A semana entre o Natal e o Réveillon é a única que não faz sentido em todo o ano. Remotamente aparentados com o período entre o ano novo e o carnaval, estes cinco dias que vivemos agora são a síntese da inércia humana, e atravessá-los é tão incômodo quanto andar em um corredor estreito de parede chapiscada.

São dias em suspenso – nada começa, nada termina. A sensação de que tudo já passou faz com que as pessoas se sintam exaustas. Algumas contentes, outras cabisbaixas, mas todas invariavelmente melancólicas. Melancólicas como se estivessem passando certa madrugada em claro, insones e solitárias, a observar a imensidão de janelas apagadas da cidade. Um clima desconcertante que não admite muito balanço de corpo nem agitação de espírito.

Uma das poucas coisas que fazem sentido neste longo amanhecer nublado é uma canção de Luiz Tatit e Arrigo Barnabé, “Ano bom”, do disco “De nada mais a algo além”: “Pois do Natal ao Réveillon/ tem um vão ali/ é um vazio em mim/ que você notou/ logo ocupou/ e cantou:/ boas festas/ e um ano bom”.

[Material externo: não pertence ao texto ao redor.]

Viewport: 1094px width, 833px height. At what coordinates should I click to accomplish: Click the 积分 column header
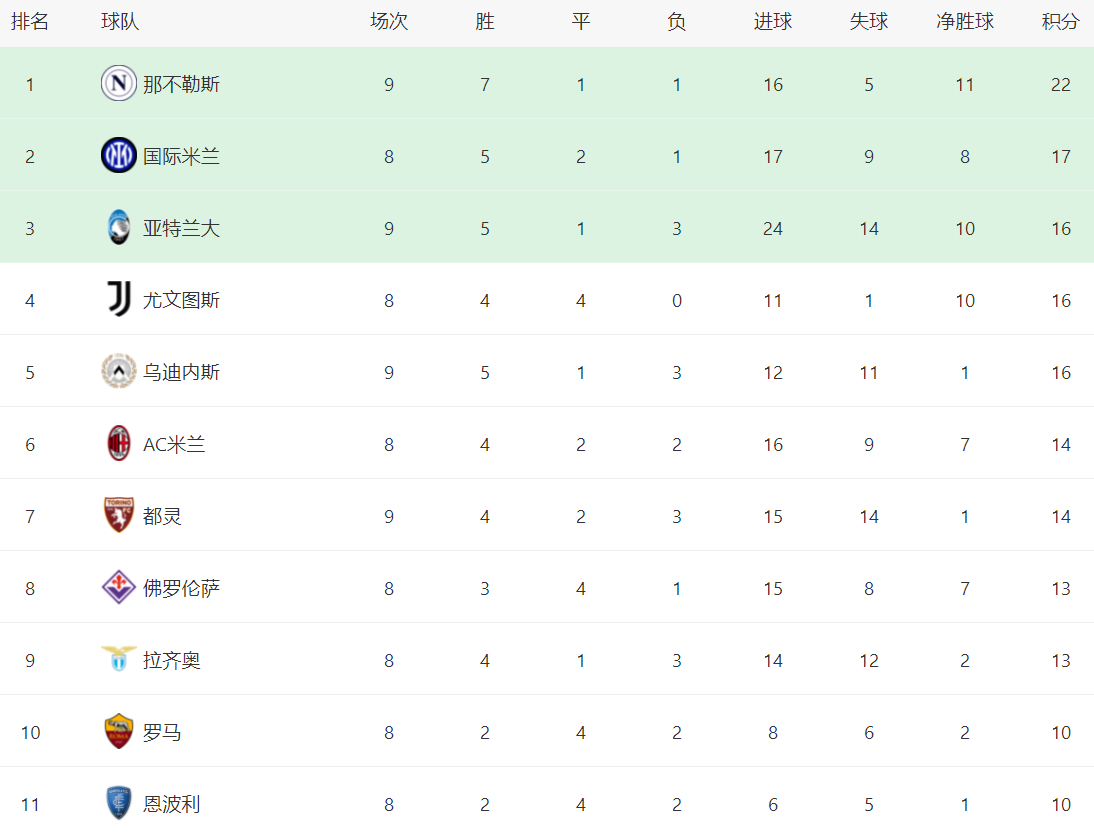point(1060,22)
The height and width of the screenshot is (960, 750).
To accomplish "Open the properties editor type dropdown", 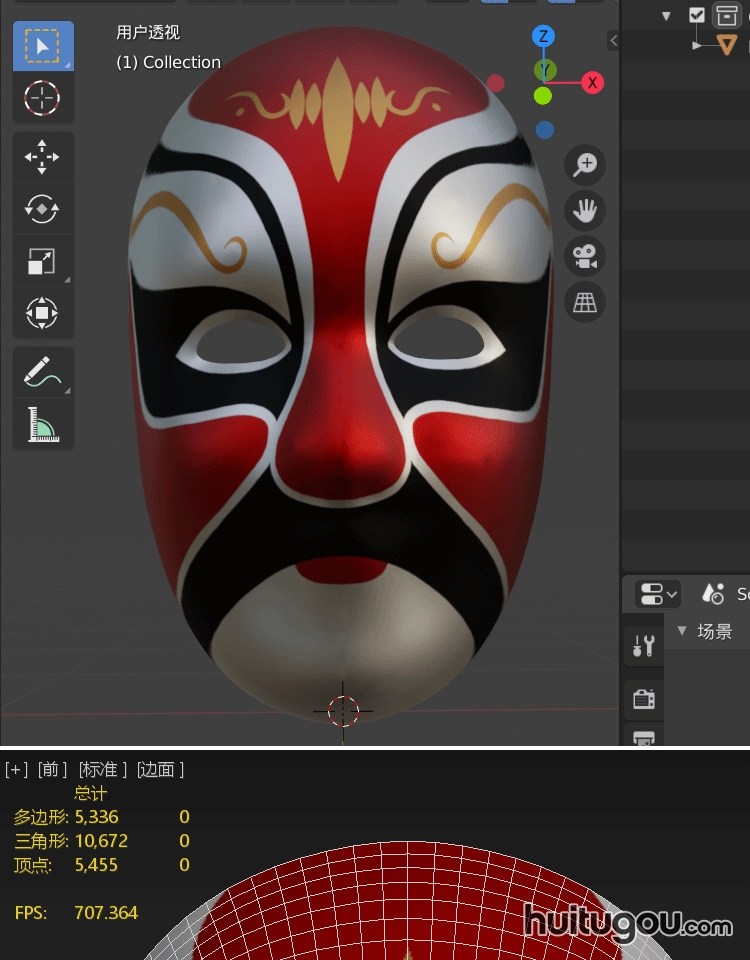I will [x=657, y=594].
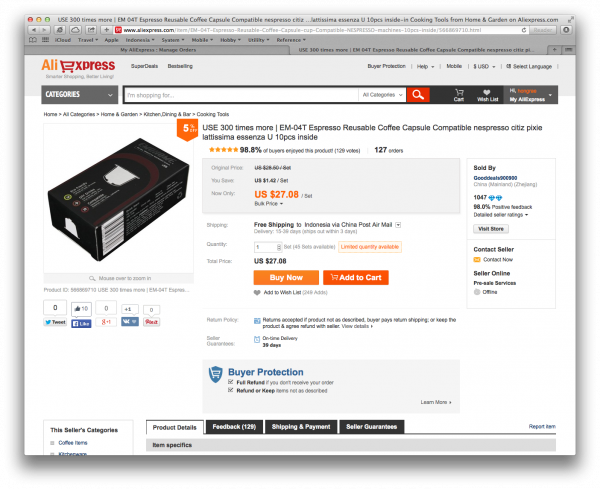
Task: Click the product box image thumbnail
Action: [118, 199]
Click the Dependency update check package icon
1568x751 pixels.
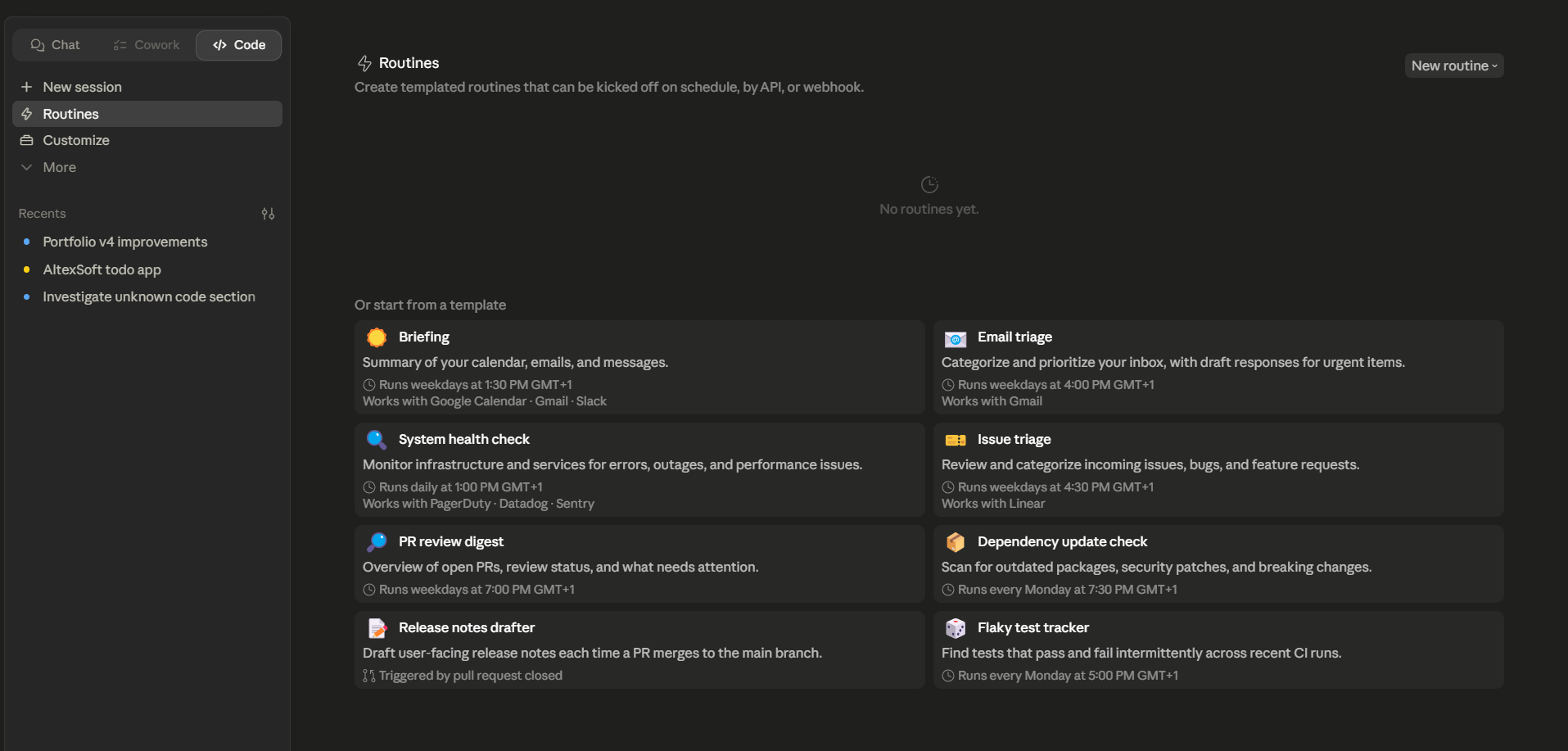tap(956, 542)
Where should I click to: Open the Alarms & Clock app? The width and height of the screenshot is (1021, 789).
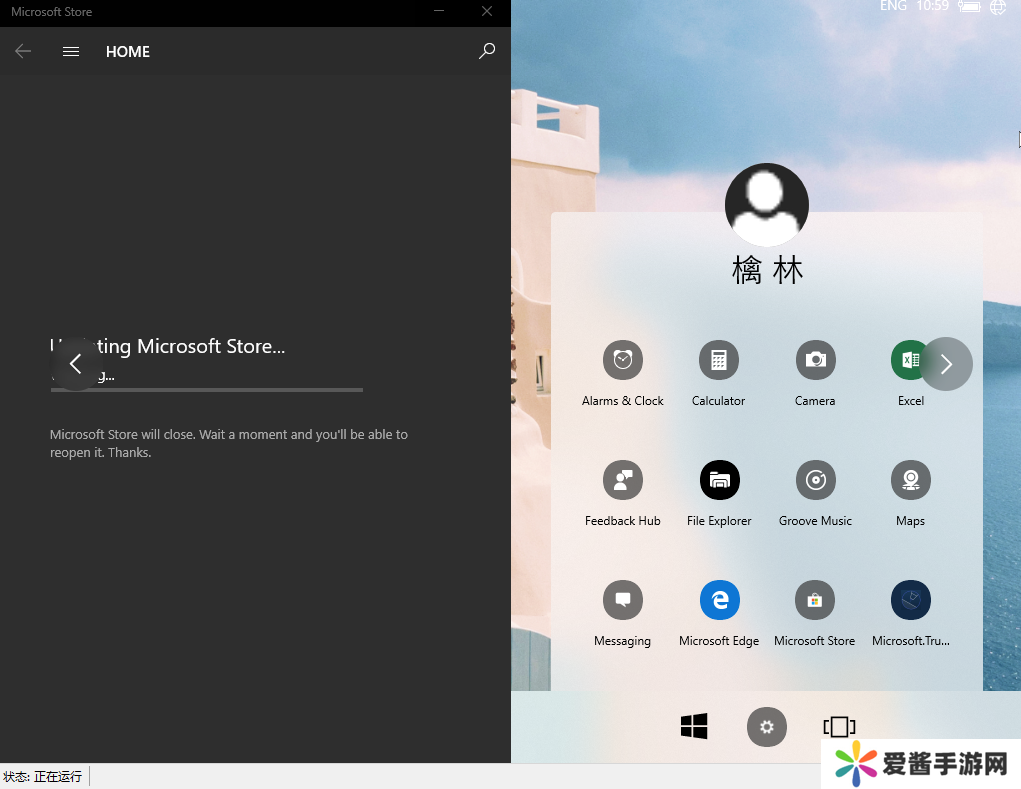click(x=622, y=360)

Barnabé descobriu a melodia trabalhando em um arranjo do samba “Luz negra”, de Amâncio Cardoso e Nelson Cavaquinho – o mais melancólico de todos os nossos compositores. “Ano bom”, portanto, não poderia se dedicar a outro assunto que não fosse o intervalo de incomparável tristeza doce entre uma festa e outra.

Só há três maneiras de atravessar este vão do calendário que, aliás, não tem nome: esperando pelo 31, apegando-se ao 25 ou, para os mais abastados, transformando-se em almofada do sofá a digerir a infindável ceia natalina que se desdobra em mais algumas refeições e petiscadas fora de hora.

Os mais pendentes para o lado do 31 tendem a esboçar sua otimista lista de desejos e promessas que é inútil, pois a modesta canoa de 2015, que alguns pensam ser um cruzeiro do Roberto Carlos, não acomodará todos os seus ensejos e muito se perderá no mar bravio que atravessaremos. Os partidários do 25 fazem balanços do ano que passou, encaram o espelho da autocrítica como quem avalia a harmonia de um rosto maquiado e tentam compreender tudo pelo que passaram, achando graça em descobrir que algumas coisas estão mais conectadas do que aparentam. Sentem-se mais sábios, embora às vezes se pareçam com uma criança que força a junção de peças do quebra-cabeça que não se encaixam.

De um jeito ou de outro, todos somos acometidos pela melancolia do vão, uma parada obrigatória para aprendermos a conviver com o tédio da vida, um Engov na jornada etílica, um dia longo em que apenas se observa, calado, do alvorecer ao pôr do sol.